Unterwegs ruft uns wieder Onkel Konrad an. Wir unterhalten uns mit ihm über die Freisprechanlage. Er will alles von unserer Reise wissen. Er ist ein bisschen langsam, sagt aber oft „aha“ und „oh“ und „ja“. Ich kenne Onkel Konrad nicht so gut. Er war immer ein alter Mann und der Vater von einem Kusin, den ich nicht sonderlich mochte. Ich finde Konrads träge Neugierde aber total niedlich.
Wir versprechen ihm, ihn morgen vom Nordkap aus anzurufen. Er hat leider kein Smartphone also kann er sich auch nicht die Whatsapp Status (das Socialmedia für die Generation meines Vater) ansehen. Mein Vater verspricht ihm alle Fotos auf dem Tablet zu zeigen.
Einmal machen wir eine Pause in Finnland. Es regnete gerade nicht. Ich wollte ein paar Schritte mit meiner Hündin machen. Aber wir befanden uns offenbar in einer Mückenkolonie. Ich habe noch nie so viele und grosse Mücken auf einem Haufen gesehen. Ich stieg sofort wieder ein. Kurz danach passierten wir die Grenze zu Norwegen. Es wehte ein kalter Wind und es regnete in Strömen. Über eine Webseite hatte ich mich über die Bedingungen eingelesen, wenn man mit Hund in dieses Land einreisen will. Man muss die rote Spur nehmen und den Hund beim Zoll anmelden. Wir warteten eine Weile auf der roten Spur, aber es kam niemand. Da ich mich mit Formalien beim Zoll nicht auskenne, stieg ich aus und lief durch den Regen zum Kontrollhäuschen. Drinnen sassen zwei kleine Frauen. Ich fragte sie, was ich tun müsse, ich hätte einen Hund dabei und hier sei der Hundepass. Ich hätte alle notwendigen Impfungen eintragen, es ginge ja vor allem um die Tollwut, ja? Sie schien verwundert, dass ich sie bei der Arbeit störte, war aber trotzdem freundlich. Sie blätterte täuschend echt überzeugend in dem Pass und kontrollierte die Stempel. Dann sagte sie everything ok und erschlug eine Mücke auf ihrem Schreibtisch.
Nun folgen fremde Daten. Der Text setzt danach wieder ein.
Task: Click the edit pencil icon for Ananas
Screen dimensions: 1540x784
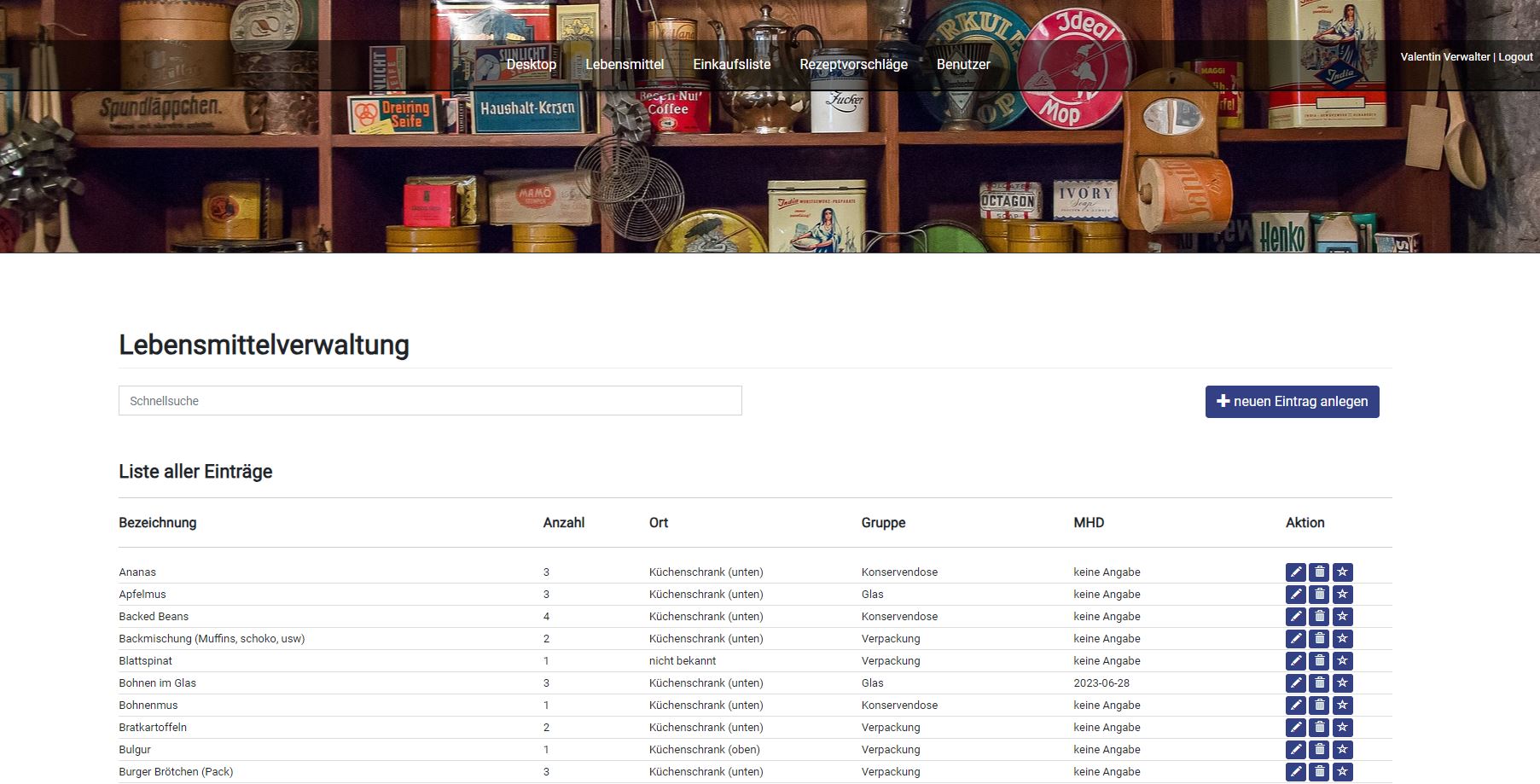Action: point(1295,572)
Ich fand das lustig und fragte, ob die immer hier seien, das hätte ich so nie erlebt. Sie sagte: only one month.
Damit konnte ich irgendwie nicht viel mit anfangen.
Drei Stunden später erreichten wir den ersten Fjord und damit Alta. Dort hatte ich uns zur Abwechslung eine kleine Blockhütte auf einem Campingplatz gemietet. Das war eine sehr gelungene Unterkunft. Wir verliebten uns sofort in die Hütte. Weil es eine kleine Küche gab, fuhren wir in den Supermarkt und kauften uns Lachsfilet und Tiefkühlgemüse.
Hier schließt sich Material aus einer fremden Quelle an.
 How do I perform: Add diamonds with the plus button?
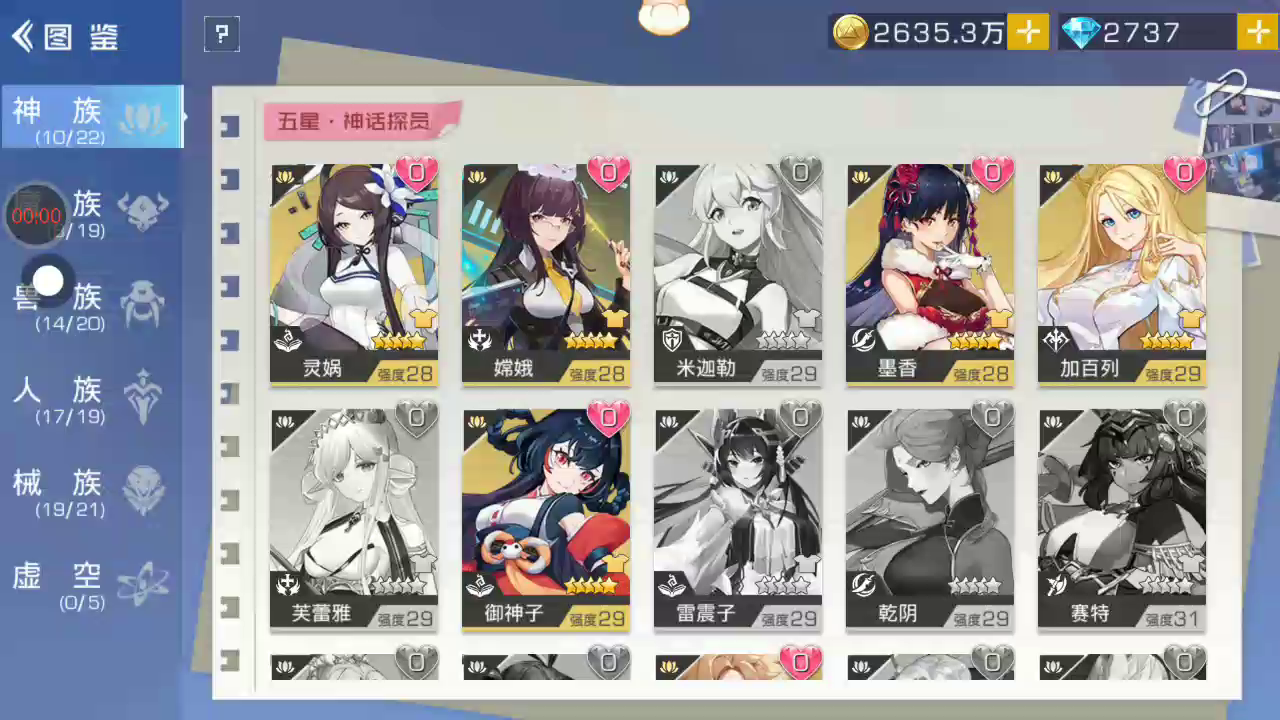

Auch statteten wir der Nordlichtkatedrale einen Besuch ab. Die soll sehr schön sein, aber wir waren müde und hungrig und der Besuch kostete 80 Kronen, also 8 Euro, dafür hatten wir in dem Moment keine Muße.
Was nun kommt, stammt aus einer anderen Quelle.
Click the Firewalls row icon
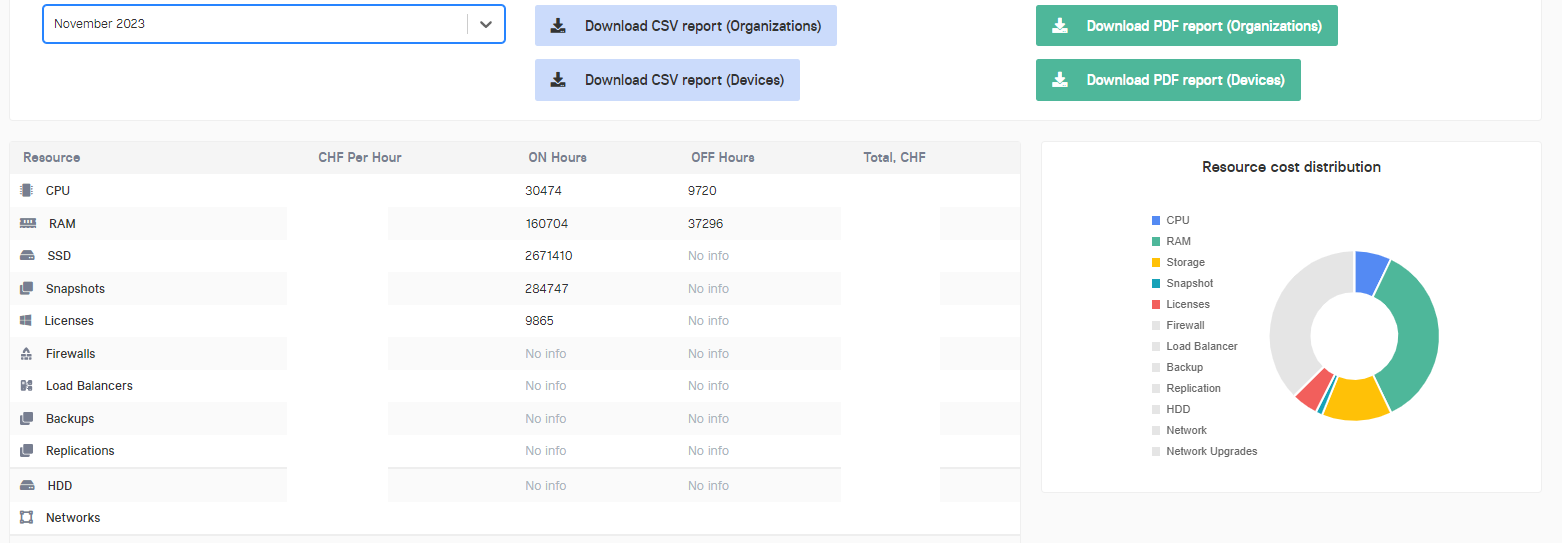Screen dimensions: 1562x543 click(x=26, y=354)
In Alta war das Wetter geringfügig besser. Zwar blieb der Himmel bewölkt, wir konnten also nichts von der Mitternachtssonne sehen, aber es blieb hell, wie am Tag, die ganze Nacht lang.
Wir sind mit dem Hund nicht durch Norwegen gefahren, weil die Entwurmung 24-120 Stunden her sein darf und wir es in diesen allerhöchstens fünf Tagen nicht von zuhause bis zur Grenze geschafft hätten. Die Frau hat wohl wirklich nur so getan, als ob sie kontrolliert.
Weiterhin eine schöne und angenehme Reise für dich, die Hündin und deinen abenteuerlustigen Vater!
Danke!
Ich las aber auch, dass die Kontrollen nicht so streng genommen werden.
Pro Tipp meiner Ärztin: sie gab mir die Tablette mit auf die Reise und trug im Impass als Datum einen Tag vor der Einreise in Norwegen ein. Natürlich musste ich versprechen, dass ich sie einen Tag vorher auch geben würde.